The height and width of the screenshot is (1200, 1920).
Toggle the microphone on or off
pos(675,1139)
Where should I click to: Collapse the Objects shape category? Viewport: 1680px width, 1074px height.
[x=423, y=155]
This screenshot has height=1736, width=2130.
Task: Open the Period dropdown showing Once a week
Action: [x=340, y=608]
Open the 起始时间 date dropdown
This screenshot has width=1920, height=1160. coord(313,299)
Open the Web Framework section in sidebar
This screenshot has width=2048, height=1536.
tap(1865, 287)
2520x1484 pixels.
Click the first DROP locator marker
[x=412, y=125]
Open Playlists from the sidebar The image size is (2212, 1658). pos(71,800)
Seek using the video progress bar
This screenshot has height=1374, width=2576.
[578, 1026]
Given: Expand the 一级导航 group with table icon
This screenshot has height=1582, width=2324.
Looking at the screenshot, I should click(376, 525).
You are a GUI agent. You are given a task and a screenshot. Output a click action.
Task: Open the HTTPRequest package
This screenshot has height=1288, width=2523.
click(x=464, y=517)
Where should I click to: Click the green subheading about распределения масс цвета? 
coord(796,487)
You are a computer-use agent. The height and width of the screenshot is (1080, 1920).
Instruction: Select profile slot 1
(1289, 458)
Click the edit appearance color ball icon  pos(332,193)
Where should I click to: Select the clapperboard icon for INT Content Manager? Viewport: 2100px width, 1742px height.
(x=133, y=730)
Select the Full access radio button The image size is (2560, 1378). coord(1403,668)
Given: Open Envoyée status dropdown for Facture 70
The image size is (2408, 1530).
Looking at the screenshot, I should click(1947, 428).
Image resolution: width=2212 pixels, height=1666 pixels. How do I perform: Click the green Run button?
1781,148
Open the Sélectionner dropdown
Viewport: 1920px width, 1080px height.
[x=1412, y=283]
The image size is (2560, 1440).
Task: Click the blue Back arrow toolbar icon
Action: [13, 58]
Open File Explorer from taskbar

==============================

Action item
Provide an exact copy of all the material.

Expected answer
The height and width of the screenshot is (1200, 1920).
Toggle the microphone on or off
pos(675,1139)
Where should I click to: Collapse the Objects shape category? Viewport: 1680px width, 1074px height.
[x=423, y=155]
This screenshot has height=1736, width=2130.
Task: Open the Period dropdown showing Once a week
Action: [x=340, y=608]
Open the 起始时间 date dropdown
This screenshot has width=1920, height=1160. coord(313,299)
Open the Web Framework section in sidebar
This screenshot has width=2048, height=1536.
tap(1865, 287)
2520x1484 pixels.
Click the first DROP locator marker
[x=412, y=125]
Open Playlists from the sidebar The image size is (2212, 1658). pos(71,800)
Seek using the video progress bar
This screenshot has height=1374, width=2576.
[578, 1026]
Given: Expand the 一级导航 group with table icon
This screenshot has height=1582, width=2324.
Looking at the screenshot, I should click(376, 525).
You are a GUI agent. You are given a task and a screenshot. Output a click action.
Task: Open the HTTPRequest package
This screenshot has height=1288, width=2523.
click(x=464, y=517)
Where should I click to: Click the green subheading about распределения масс цвета? 
coord(796,487)
You are a computer-use agent. The height and width of the screenshot is (1080, 1920).
Instruction: Select profile slot 1
(1289, 458)
Click the edit appearance color ball icon  pos(332,193)
Where should I click to: Select the clapperboard icon for INT Content Manager? Viewport: 2100px width, 1742px height.
(x=133, y=730)
Select the Full access radio button The image size is (2560, 1378). coord(1403,668)
Given: Open Envoyée status dropdown for Facture 70
The image size is (2408, 1530).
Looking at the screenshot, I should click(1947, 428).
Image resolution: width=2212 pixels, height=1666 pixels. How do I perform: Click the green Run button?
1781,148
Open the Sélectionner dropdown
Viewport: 1920px width, 1080px height.
[x=1412, y=283]
The image size is (2560, 1440).
Task: Click the blue Back arrow toolbar icon
Action: [13, 58]
Open File Explorer from taskbar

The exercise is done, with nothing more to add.